This has not been a great year for Hedge Funds. As The Economist reported, the “HFRX, a widely used measure of industry returns, is up by just 3%, compared with an 18% rise in the S&P 500 share index.”

This is not a mere one off, a single year’s underperformance, but rather, symptoms of a much deeper, longer lasting problem:

“The S&P 500 has now outperformed its hedge-fund rival for ten straight years, with the exception of 2008 when both fell sharply. A simple-minded investment portfolio—60% of it in shares and the rest in sovereign bonds—has delivered returns of more than 90% over the past decade, compared with a meagre 17% after fees for hedge funds (see chart below). As a group, the supposed sorcerers of the financial world have returned less than inflation.”

Now, there are a few caveats to this:

Sturgeons law certainly applies to the more than 8000 Hedge funds.  If you are lucky enough to be invested with the top decile of managers this year, they have “served up returns of over 30%.” And the very top tier of hedgies have crushed it over the past (insert your preferred time period here) ____ .
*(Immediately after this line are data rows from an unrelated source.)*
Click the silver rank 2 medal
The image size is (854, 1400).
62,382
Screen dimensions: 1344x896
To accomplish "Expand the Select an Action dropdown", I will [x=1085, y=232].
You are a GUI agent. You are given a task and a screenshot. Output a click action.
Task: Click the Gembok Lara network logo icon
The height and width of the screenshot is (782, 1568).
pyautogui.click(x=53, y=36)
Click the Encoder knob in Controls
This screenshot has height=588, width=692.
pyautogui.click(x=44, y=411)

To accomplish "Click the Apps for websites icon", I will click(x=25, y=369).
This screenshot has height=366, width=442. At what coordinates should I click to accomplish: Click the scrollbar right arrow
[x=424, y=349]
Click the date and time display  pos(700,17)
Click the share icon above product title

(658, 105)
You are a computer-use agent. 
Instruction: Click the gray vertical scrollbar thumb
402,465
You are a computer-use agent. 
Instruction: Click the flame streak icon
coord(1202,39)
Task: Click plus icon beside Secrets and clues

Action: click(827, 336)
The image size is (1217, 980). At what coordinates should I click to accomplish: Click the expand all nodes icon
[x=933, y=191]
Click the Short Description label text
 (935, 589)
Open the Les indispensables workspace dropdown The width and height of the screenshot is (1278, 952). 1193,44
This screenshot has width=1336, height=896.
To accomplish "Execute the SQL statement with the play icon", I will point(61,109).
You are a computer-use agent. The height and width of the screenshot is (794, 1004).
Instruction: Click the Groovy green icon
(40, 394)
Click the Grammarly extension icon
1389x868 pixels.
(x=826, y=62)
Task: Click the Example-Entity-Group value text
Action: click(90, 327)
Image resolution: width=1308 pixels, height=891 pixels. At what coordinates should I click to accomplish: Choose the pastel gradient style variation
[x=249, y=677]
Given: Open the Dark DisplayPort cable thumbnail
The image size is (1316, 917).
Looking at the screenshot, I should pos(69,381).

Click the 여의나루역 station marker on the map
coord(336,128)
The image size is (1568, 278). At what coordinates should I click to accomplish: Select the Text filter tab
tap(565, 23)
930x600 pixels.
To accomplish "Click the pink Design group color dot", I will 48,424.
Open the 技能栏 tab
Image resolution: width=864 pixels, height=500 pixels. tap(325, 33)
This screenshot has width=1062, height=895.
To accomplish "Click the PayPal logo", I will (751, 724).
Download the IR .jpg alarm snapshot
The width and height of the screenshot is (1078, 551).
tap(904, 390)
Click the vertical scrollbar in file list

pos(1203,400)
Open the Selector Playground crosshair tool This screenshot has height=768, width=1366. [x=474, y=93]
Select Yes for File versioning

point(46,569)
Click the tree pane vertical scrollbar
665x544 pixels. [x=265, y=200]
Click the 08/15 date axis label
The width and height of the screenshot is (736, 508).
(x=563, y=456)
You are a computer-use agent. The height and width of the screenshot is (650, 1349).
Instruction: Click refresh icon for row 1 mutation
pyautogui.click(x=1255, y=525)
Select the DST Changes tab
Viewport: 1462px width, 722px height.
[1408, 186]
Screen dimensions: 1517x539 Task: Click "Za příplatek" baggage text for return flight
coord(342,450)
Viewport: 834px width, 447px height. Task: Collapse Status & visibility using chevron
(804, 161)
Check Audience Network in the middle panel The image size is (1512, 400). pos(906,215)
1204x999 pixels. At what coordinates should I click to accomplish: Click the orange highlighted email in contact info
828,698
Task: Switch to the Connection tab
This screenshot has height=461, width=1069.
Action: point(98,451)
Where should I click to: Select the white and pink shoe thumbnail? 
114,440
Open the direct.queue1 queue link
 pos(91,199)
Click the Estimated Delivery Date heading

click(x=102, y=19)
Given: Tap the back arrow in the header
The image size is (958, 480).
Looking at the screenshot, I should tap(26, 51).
But that’s looking backwards — its quite easy to say who were the best performing hedge funds the past decade. The trick is being able to identify who will be the best  performers over the next decade. That is a skillset that even the biggest and best endowments, pension funds and individual investors seem to lack.

Note that these issues are before we even reach the question of enormous 2&20 fee structure. “Gallingly,” writes The Eeconomist, this underperformance comes as “the profits passed on to their investors are almost certainly lower than the fees creamed off by the managers themselves.”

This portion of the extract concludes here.